* ABOUT THIS TASK: Within the entries below, please retype exactly the lines starting with the line that has "This screenshot has height=2120, width=768." and going on through the line that has "860x953 pixels.", but not the pictures.

Saved data entries
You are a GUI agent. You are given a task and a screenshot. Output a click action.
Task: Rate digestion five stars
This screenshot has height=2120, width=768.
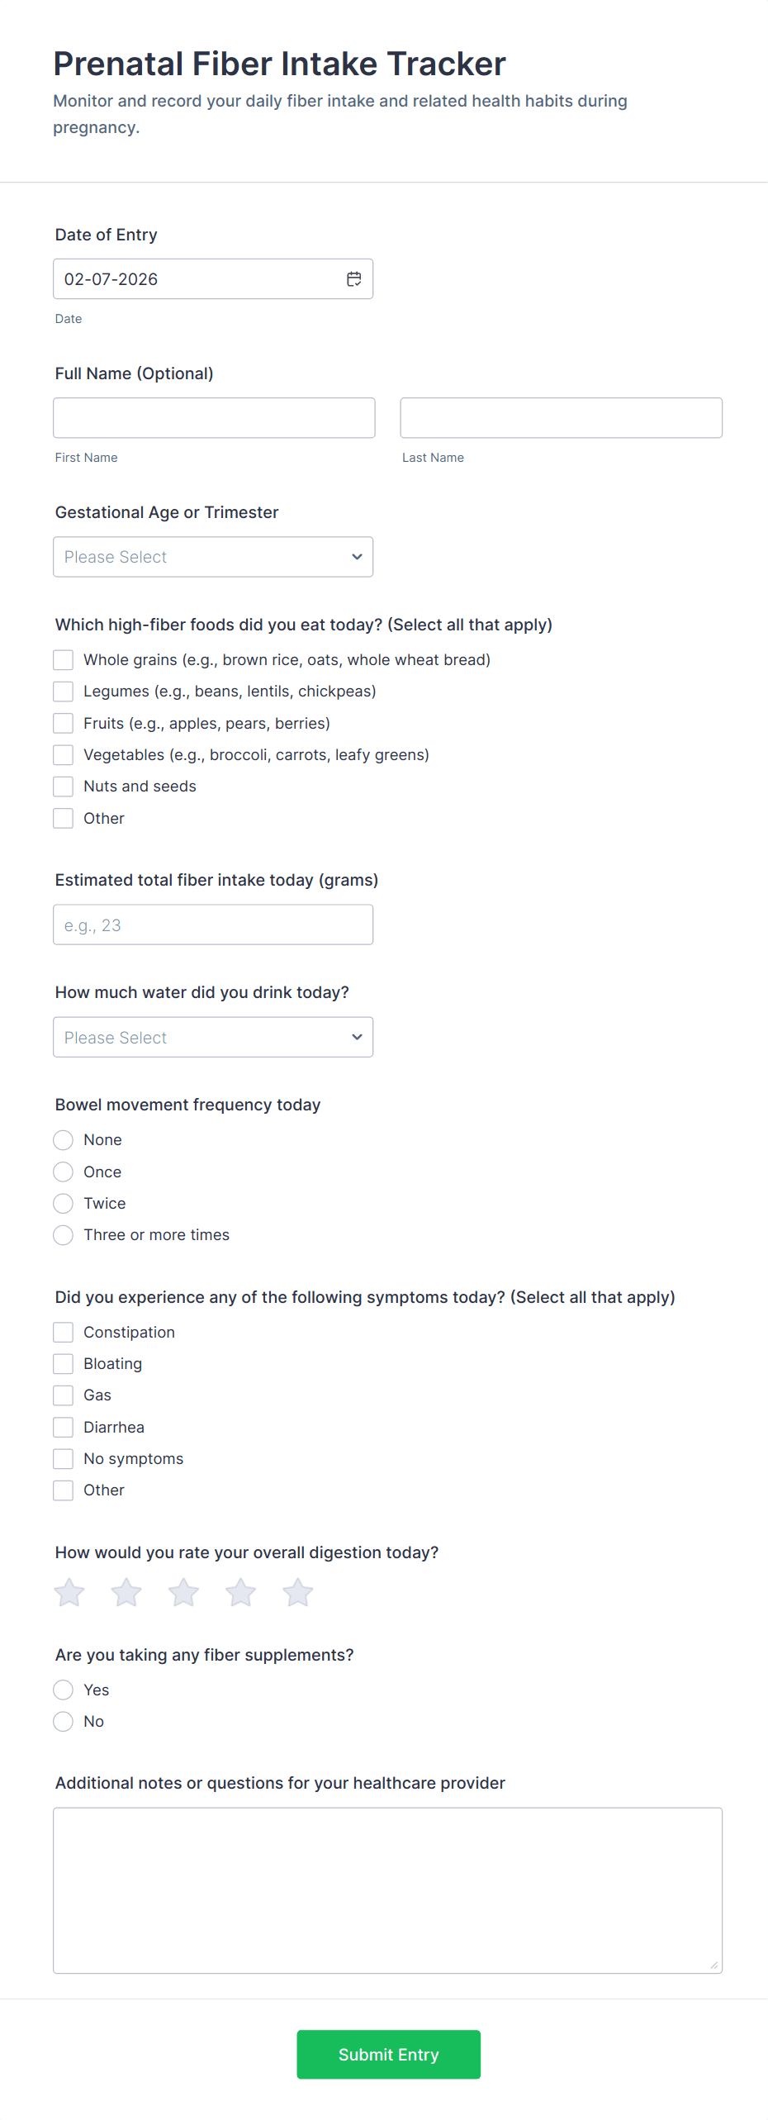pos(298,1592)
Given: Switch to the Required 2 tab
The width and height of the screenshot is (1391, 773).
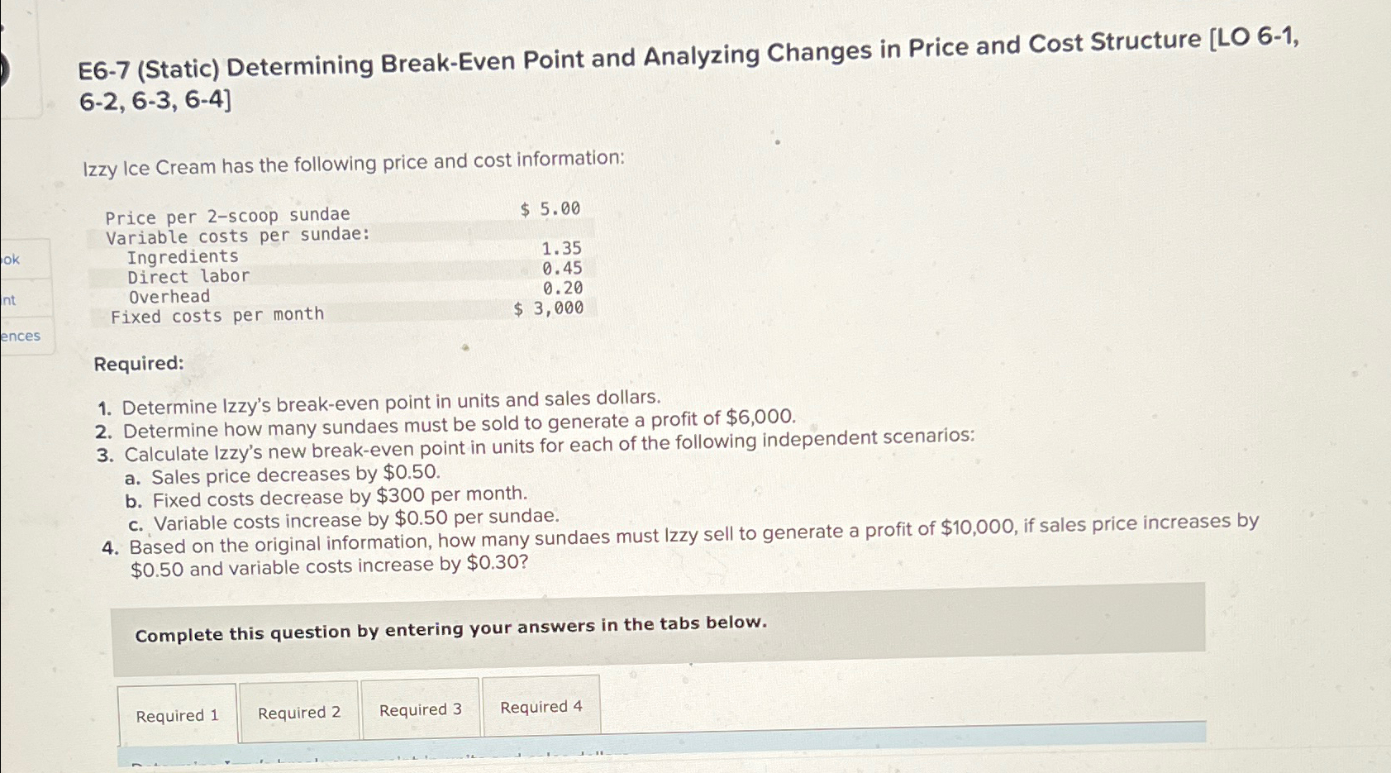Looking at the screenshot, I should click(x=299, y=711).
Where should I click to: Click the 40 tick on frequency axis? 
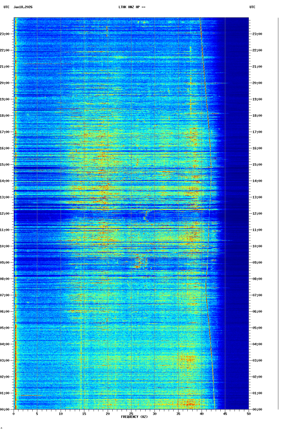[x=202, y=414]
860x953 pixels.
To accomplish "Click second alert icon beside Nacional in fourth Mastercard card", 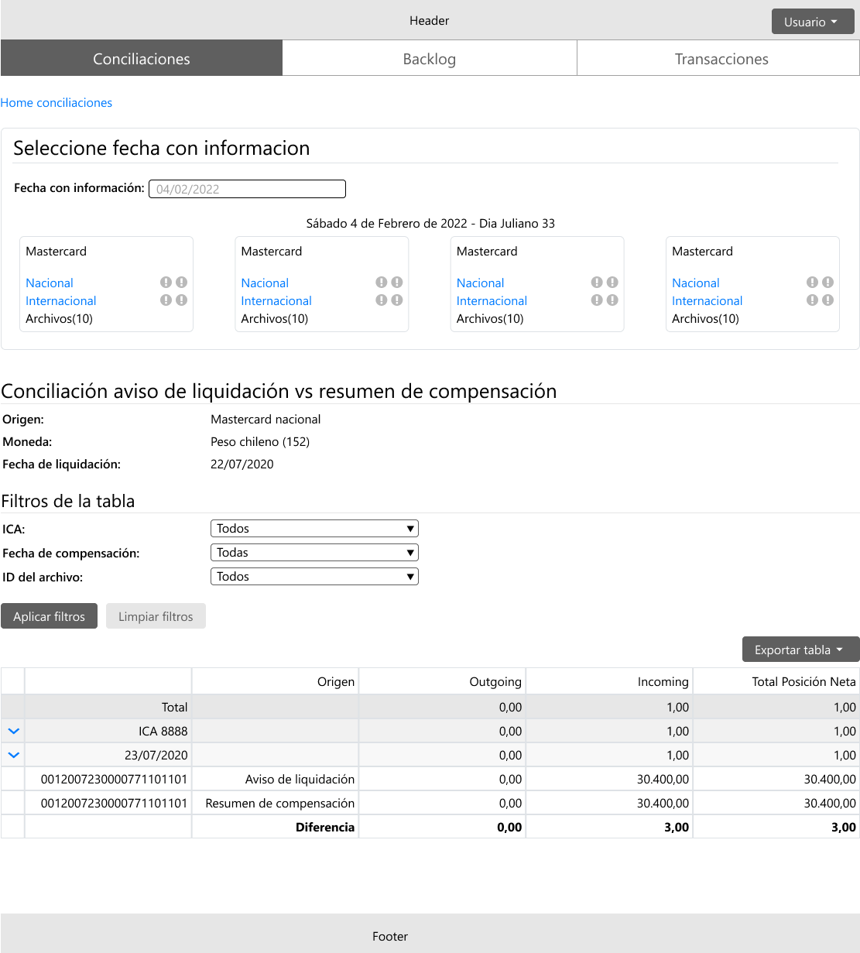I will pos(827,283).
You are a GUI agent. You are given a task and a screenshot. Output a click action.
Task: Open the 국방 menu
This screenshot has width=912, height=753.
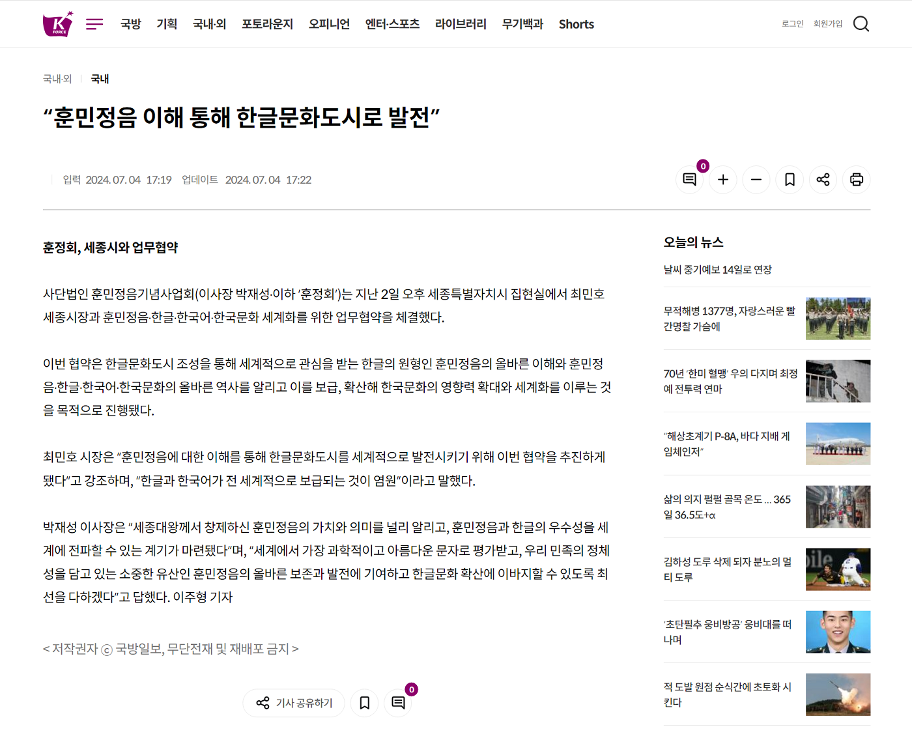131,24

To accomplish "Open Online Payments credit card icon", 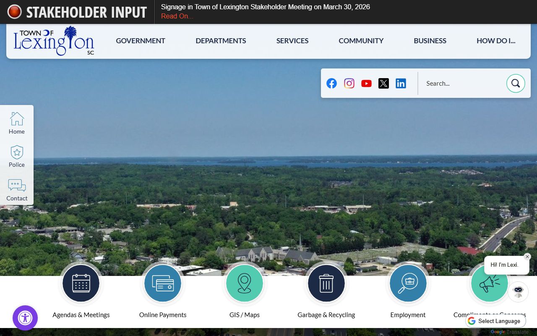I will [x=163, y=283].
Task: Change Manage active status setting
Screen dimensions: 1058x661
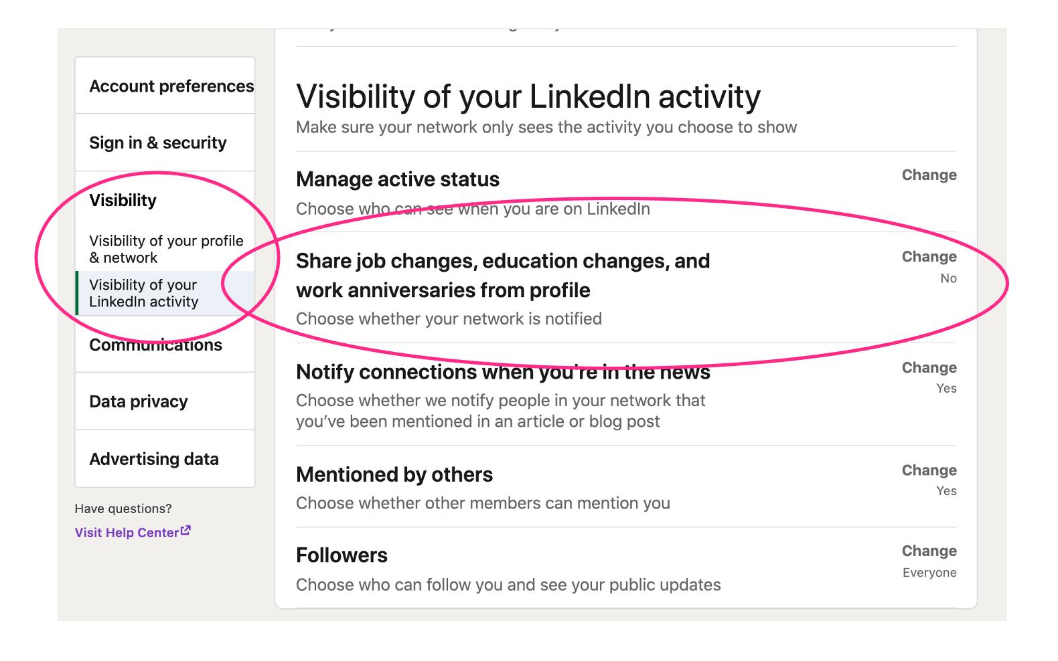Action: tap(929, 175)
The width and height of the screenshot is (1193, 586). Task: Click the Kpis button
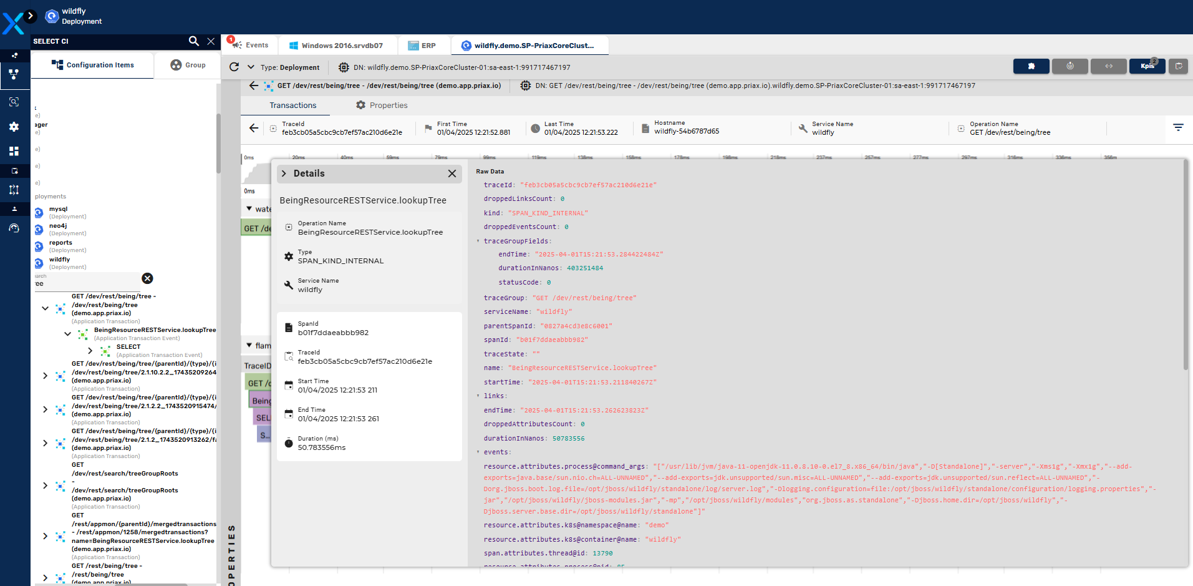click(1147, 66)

* SOLUTION FOR THIS EXERCISE:
This screenshot has height=2120, width=768.
pos(298,1592)
Given: Switch to the Required 2 tab
The width and height of the screenshot is (1391, 773).
Looking at the screenshot, I should click(x=299, y=711).
Where should I click to: Click the 40 tick on frequency axis? 
[x=202, y=414]
860x953 pixels.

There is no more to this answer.